Filme revê aliança entre ditaduras da AL
Sem novidades, documentário de Roberto Mader tem o mérito de reavivar memória histórica e ouvir vítimas e algozes
CLÓVIS ROSSI
COLUNISTA DA FOLHA
Resumo do documentário "Condor", que estréia hoje, nas palavras
do cineasta argentino Andrés
Habergger:
"O horror é parte de nossa vida e de nossa história".
O cineasta sabe do que está
falando, como vítima pessoal
do "horror": seu pai, o jornalista também argentino Norberto
Habergger, foi preso no Brasil e
desapareceu para sempre. Com
toda a certeza, foi vítima da
multinacional repressiva batizada de Operação Condor, que
dá nome ao documentário.
Tratou-se de uma aliança entre os regimes ditatoriais que
cobriram nos anos 70 e parte
dos 80 quase todo o mapa da
América do Sul para caçar,
prender e, muitas vezes, fazer
desaparecer oponentes das diferentes ditaduras, apagando as
fronteiras para o mecanismo
repressivo.
Mas o documentário não
apresenta informações novas
sobre a operação. Pelo menos
não para este colunista, que cobriu todos os acontecimentos
que o filme mostra, desde as
grandes anomalias institucionais (os golpes no Chile, na Argentina e até no Brasil) até casos pontuais.
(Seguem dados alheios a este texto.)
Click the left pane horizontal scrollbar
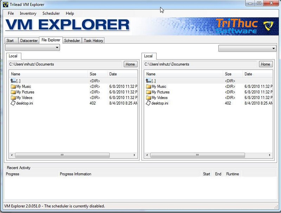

Um deles demonstra o quanto o "horror" pode se estender
no tempo, além do momento
em que violações aos direitos
humanos são praticadas, e pode
alcançar inocentes absolutos.
Trata-se do caso das crianças
Anatole e Victoria Larraberti,
filhos de uruguaios mortos pela
ditadura, que foram deixados
em uma praça de Valparaíso,
no litoral chileno. Ou seja, cruzaram não apenas os Andes,
mas foram levados de um oceano (o Atlântico, que banha o
Uruguai) ao Pacífico.
Procurados pela avó
Os dois foram adotados por
um casal chileno, que não tinha
a mais remota idéia de quem
eram e de que história traziam
com eles. Mas a avó das crianças procurou-os o tempo todo,
até que, com o auxílio do Clamor, um grupo de defesa dos
direitos humanos criado pela
Arquidiocese de São Paulo, localizou-os no Chile.
Criou-se, então, a seguinte situação: se as crianças voltassem para a família biológica,
perderiam os pais pela segunda
vez (agora, os pais adotivos, aos
quais se haviam afeiçoado, afeição plenamente retribuída). Se
não voltassem, a avó, que já
perdera filho e nora, perderia
de novo os netos.
É melhor que o leitor veja o
documentário para saber como
se desfez esse triste nó.
Afinal, ainda que não haja informações novas sobre a Operação Condor, o resgate da memória histórica é sempre importante, mais ainda porque os
fatos narrados no documentário ocorreram em uma época
de censura à mídia quase generalizada na América do Sul.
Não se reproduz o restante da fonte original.